Czech officials have been under mounting pressure to take a hard line on neo-Nazi activities. Interior Minister Stanislav Gross said last month that he would make the issue a top priority after police and his ministry were heavily criticized by Czech Jewish and anti-fascist groups for failing to crack down on extremists.
But Jewish community leaders want to see action rather than just words.
“This statement is the start of a campaign which we expect to continue in the Czech parliament,” Jelinek said. “We already have the support of eight senators for a public hearing into neo-Nazism which we expect will be held in September.”
Jelinek wants legislators to examine current anti-racist laws to establish whether they are strong enough to tackle what government ministers and police have already accepted as a growing problem.

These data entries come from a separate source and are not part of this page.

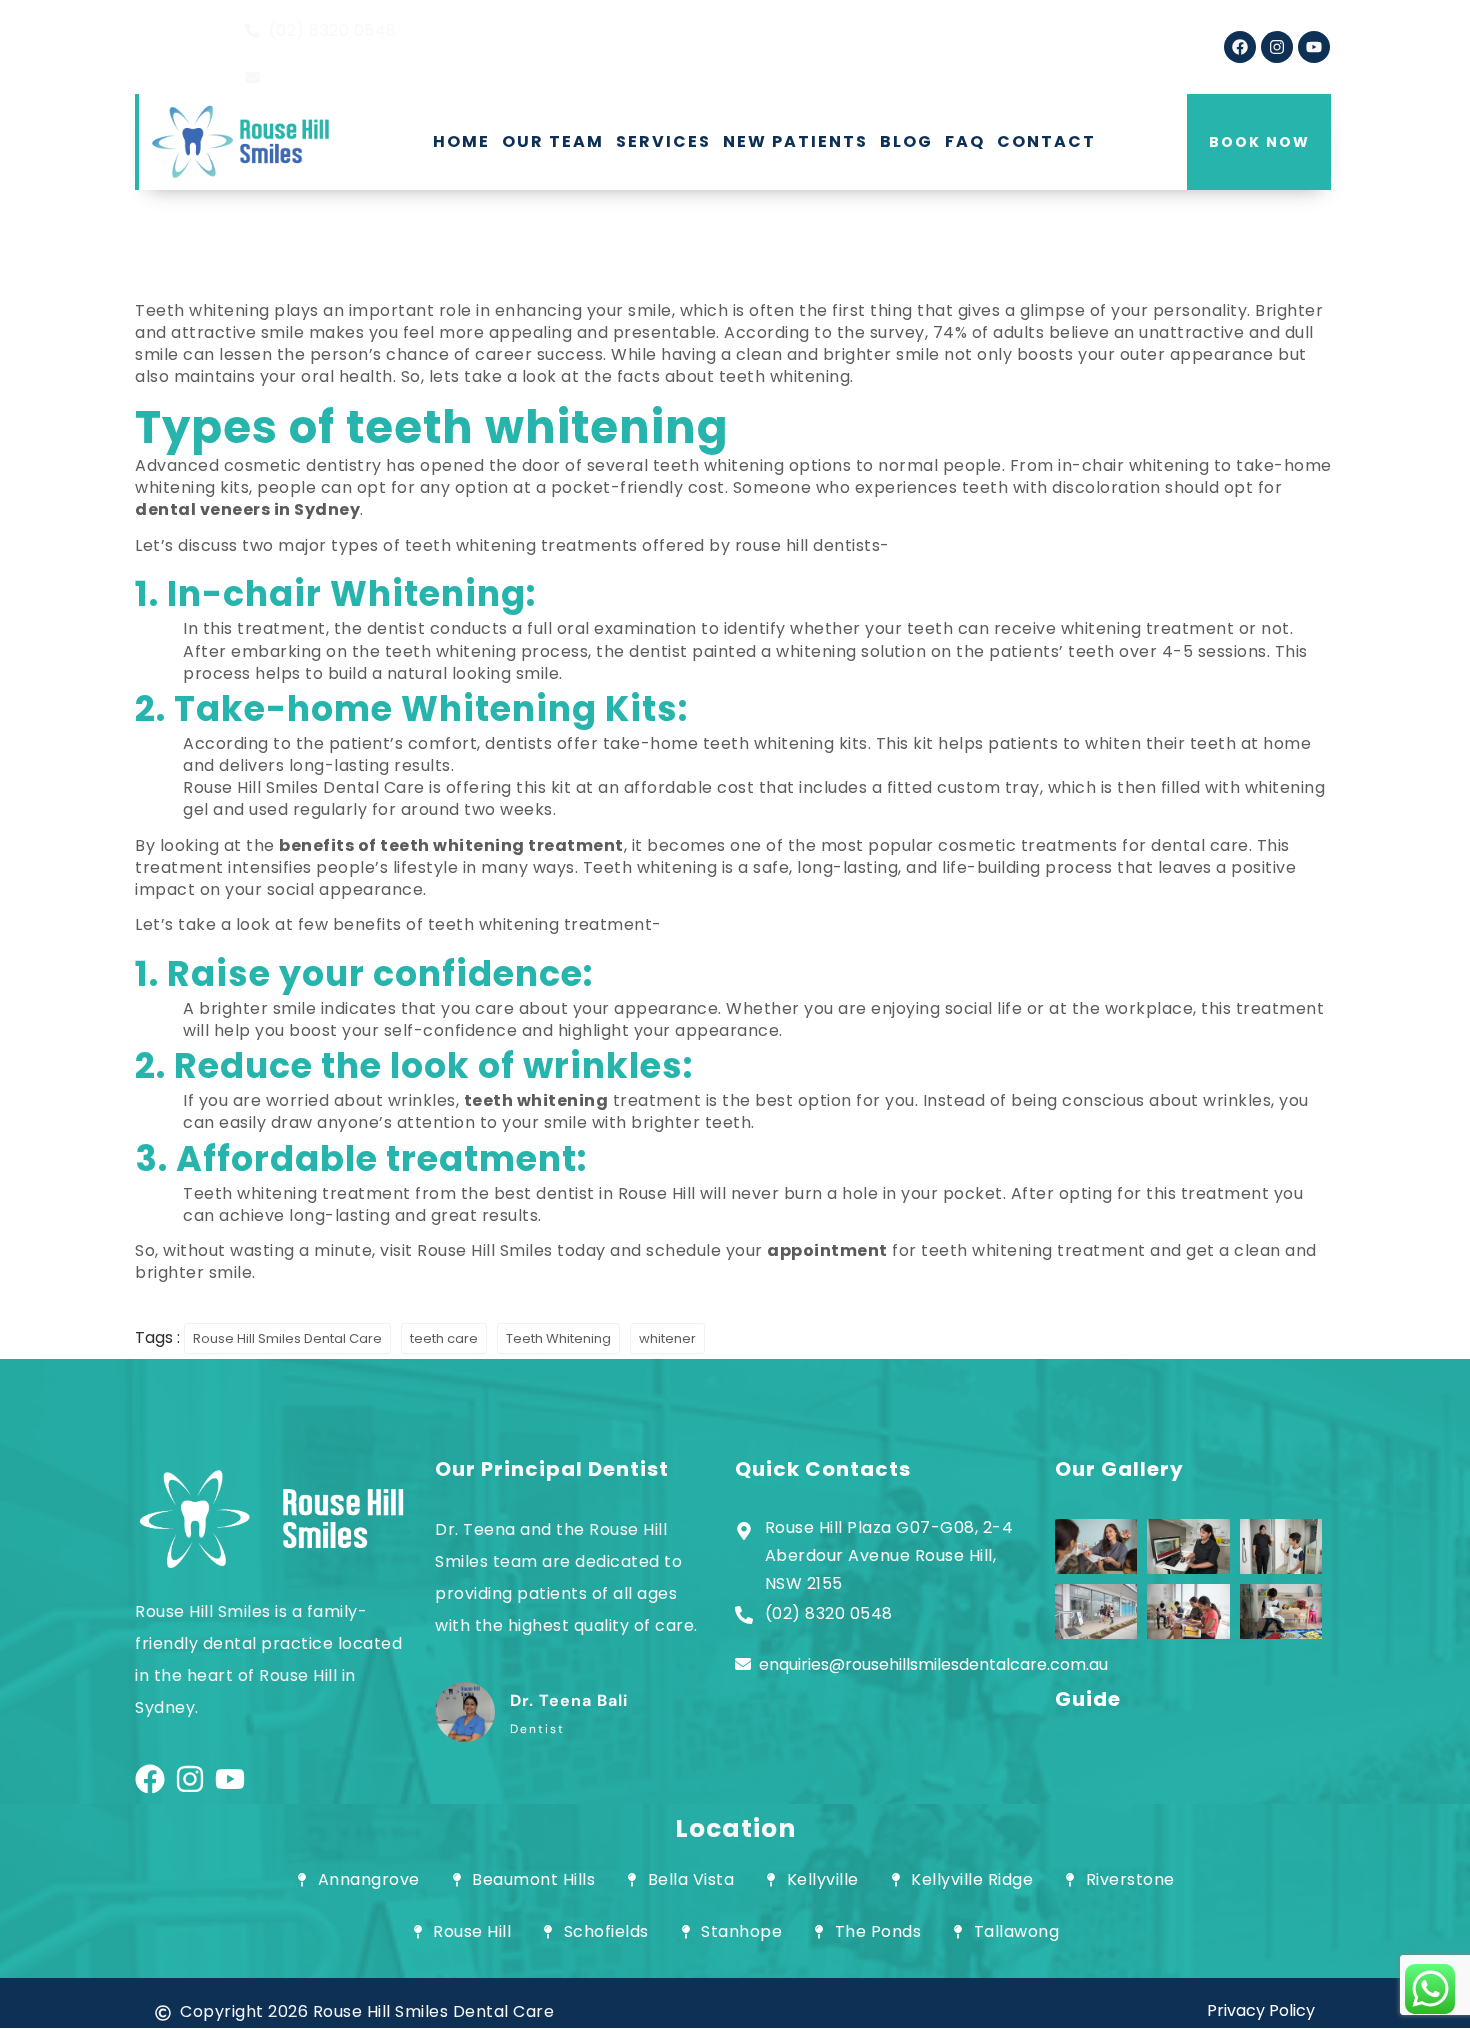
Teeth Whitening (558, 1338)
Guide (1088, 1699)
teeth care (444, 1338)
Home (461, 141)
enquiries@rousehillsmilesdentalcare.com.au (933, 1664)
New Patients (795, 141)
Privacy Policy (1261, 2010)
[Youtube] (1314, 47)
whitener (667, 1338)
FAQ (965, 141)
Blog (906, 141)
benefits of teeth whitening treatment (451, 845)
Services (663, 141)
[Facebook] (1240, 47)
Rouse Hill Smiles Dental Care (287, 1338)
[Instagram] (1277, 47)
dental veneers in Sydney (247, 509)
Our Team (553, 141)
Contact (1046, 141)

He added that any hearings should include police video footage of neo-Nazi concerts so the public realizes how bad the situation is becoming.
Meanwhile, 500 people gathered over the weekend in the former Jewish ghetto of Terezin to pay tribute to tens of thousands of victims of the Nazis.
Speakers at the ceremony included Deputy Prime Minister Vladimir Spidla, who stressed that Terezin has become a symbol with many meanings. “It is a symbol of suffering, lies and disappointment, but also of human greatness,” he said. He also argued that while Terezin is in the history books, it is still very much part of the present. “If it were to become history, this would mean that the values to which we adhere would be threatened,” Spidla said.
Between 1940 and 1945, more than 200,000 people from across Europe passed through the transit camp of Terezin. A total of 35,000 died there and another 100,000 were killed in concentration camps after being transported from the town.